Without another word, Parvati shut the door on him.

'Who was that?' Lavender wanted to know. Parvati smirked.

'Oh, nobody! Just another one of Hermione's boyfriends.'

'What?' said Hermione, glaring at Parvati.

'It was Neville Longbottom. He was going on about how smart and brilliant you were! Are you sure you didn't feed him love potion as well?'

Hermione scoffed.

'Very hilarious, Parvati, really!'

Parvati snickered and flipped through Hermione's Potions book; she wanted to check if it really was Hermione's, and not some stunt of Neville's to get Hermione's attention. Evidently, it was Hermione's book - and something very interesting was written repetitively on a certain page. Parvati's eyes opened wide.

'Oh - my - GOD!'

'What's wrong with you? What book are you reading?' asked Hermione, furrowing her brow. Lavender was curious as well.

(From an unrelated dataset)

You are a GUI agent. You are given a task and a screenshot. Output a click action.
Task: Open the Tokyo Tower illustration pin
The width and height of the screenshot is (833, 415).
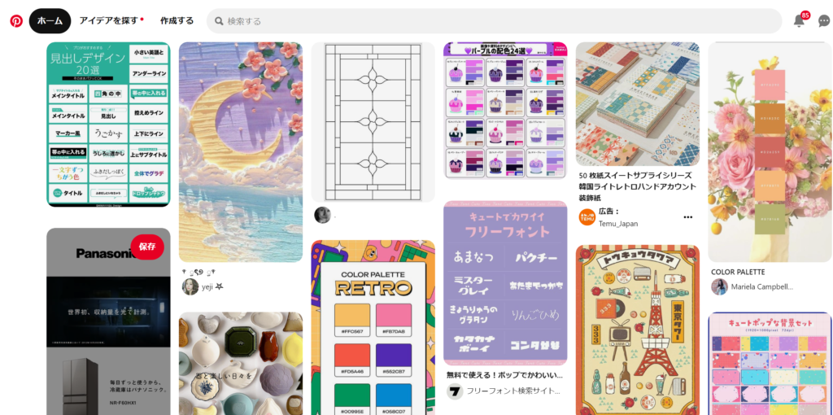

'Yeah, what are you reading, let me see!'

She seized the book from Parviti's hands and read it over. Seconds later, she'd burst into uncontrollable, girlish giggles. 'Oh - my - GOD!'

'Oh my GOD!' squealed Parvati, again. Hermione then recognised whose book they were referring to.

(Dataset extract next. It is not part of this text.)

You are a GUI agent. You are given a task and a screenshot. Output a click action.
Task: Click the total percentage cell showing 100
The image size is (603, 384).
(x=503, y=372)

'Hey, that's mine! That's my Potion's book!'

But Lavender and Parvati ignored Hermione completely, conducting their own private conversation.

'Did Neville write it?'

'No, it's Harry's handwriting!'

'How do you know?'

'Because! I made everyone take that 'What Your Handwriting Says About You' test last month, remember? It's definitely Harry. And anyway, Hermione said last night he was borrowing this book!'

'You're joking!'

As if it were possible, the two girls giggled even harder. To make matter worse, they started jumping up and down. The whole display made Hermione's stomach turnover.

'OHMYGOD! OHMYGOD!' they repeated stupidly, over and over.

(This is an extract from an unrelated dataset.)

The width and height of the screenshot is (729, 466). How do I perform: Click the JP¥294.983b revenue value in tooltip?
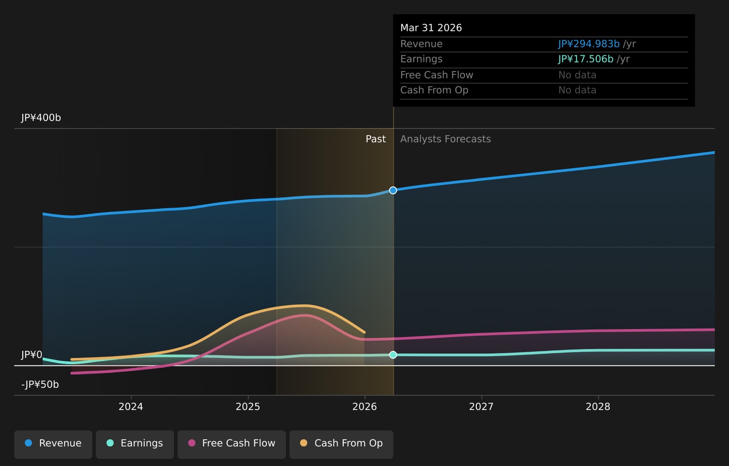click(589, 44)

'Give me that!' Hermione ordered, snatching her book from Lavender. 'You two, for heaven's sake! The way you go on. I can't imagine what's so bloody fascinating about my Potions book, I mean - '

But Hermione couldn't say another word. She'd caught sight of Harry's 'accidental' message and her voice disappeared. Lavender couldn't help herself.

'Maybe Harry wouldn't mind taking you up on that moonlit broomstick ride, hmm?'


~ Harry Still Loves Hermione? ~

Hermione's first class that day was Arithmacy. She avoided breakfast in the Great Hall and headed straight there because, firstly, she needed to get as far away as possible from Parvati and Lavender (their giggling was becoming beyond ridiculous), and secondly...well, she was still recovering from the new addition to her Potions book.

You are incredibly beautiful

You are incredibly beautiful

You are incredibly beautiful

Hermione analysed these words while sitting alone in the back of Arithmacy.

'Harry could only have written this after he'd been cured of the potion,' she evaluated. 'Maybe he's playing some kind of trick? No, Harry's not like that...so then, he's serious?' Feeling very overcrowded in the head, Hermione buried her face in her hands and thought, with mounting desperation, what is going on!

It was then she remembered what Professor Dumbledore had said to her earlier in the week. After her faint...

'The Aphora Bewitching Potion doesn't always force a recipient to love against their will. Rather, in special cases, it makes the recipient realise they've been in love with the bounder already.'

This memory in turn sparked another - what Harry had said in her dormitory room, when he was infected by the Aphora Bewitching Potion...

'Hermione! This is no potion. I've loved you since last year, since the whole Rita Skeeter thing and the Yule ball!'

Could it be possible? Hermione, although somewhat doubtful, dared to think it could. Her stomach lightened considerably, reminding her of when she first set eyes on the Aphora Bewitching Potion in Ginny's room; except this time, there was no potion to be accounted for.

'Then,' she said aloud, with little concern for who might be listening, 'he really is serious!'

'Sshh!' hissed a student up in front, throwing her a steely glare.

'Oh go sshh yourself!' Hermione hissed back, determined not to let anything ruin her moment.